Moscow’s hacking and disinformation tactics have evolved since 2016, while Americans help spread doubts about the November election.
Russian operatives are using a sneakier, more sophisticated version of their 2016 playbook to undermine the November election — and this time, groups inside and outside the U.S. are furthering their goal of sowing chaos.
Kremlin-backed operatives are flooding social media with fake accounts and stoking racial divisions around topics like Black Lives Matter. Articles in state-owned Russian media with millions of U.S. readers online seek to dampen Joe Biden’s appeal among progressives and echo President Donald Trump’s unsupported claims about voting fraud.

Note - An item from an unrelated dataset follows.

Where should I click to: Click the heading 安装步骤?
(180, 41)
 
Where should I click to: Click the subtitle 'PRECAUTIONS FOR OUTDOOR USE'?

At the same time, Russian state-backed hackers are waging cyberattacks against political parties, campaigns, consultants and others tied to the U.S. elections — using more elaborate deceptions than in 2016, Microsoft said last week.
So far, the 2020 race hasn’t featured any obvious repeats of the mass hacking and dumping of confidential documents that undermined Hillary Clinton at key moments during the 2016 campaign. U.S. intelligence agencies later blamed that breach on a covert Kremlin effort to torpedo the Democratic nominee and help Trump win.
But security researchers, former intelligence officials and lawmakers now worry that the Russians may still have a hand they haven’t played.
“One thing we know that happened in 2016 was Russia, particularly with misinformation and disinformation, tried to exacerbate those divisions that we see play out in real time in America,” Senate Intelligence Vice Chair Mark Warner (D-Va.) told an audience at a cybersecurity conference last week. “I’m very, very concerned in these last 50-plus days whether Russia could try to exacerbate those kinds of racial divisions again.”
In some ways, Russia’s job is easier than it was in 2016. American, Chinese and Iranian copycats are now pumping out falsehoods likely to seed the same divisions and doubts about the legitimacy of the election, often mimicking tactics first deployed by the Kremlin.
And the biggest threat this year may be Americans themselves. Many have embraced a deluge of fringe ideas and misinformation to a degree that may dwarf those foreign efforts. Extremists in the U.S. have adopted much of Moscow’s online strategy, including creating fake online personas to pump out falsehoods. Case in point: The QAnon conspiracy theory, which alleges a plot by elite pedophiles and the “deepstate” to overthrow Trump, has gone so mainstream it’s poised to send adherents to Congress.
“The scale, scope and, most importantly, the impact of domestic disinformation is far greater than any foreign government could do to the United States,” said Graham Brookie, director of the Atlantic Council’s Digital Forensic Research Lab, which tracks online influence campaigns — and was itself the victim of recent Russian cyberattacks.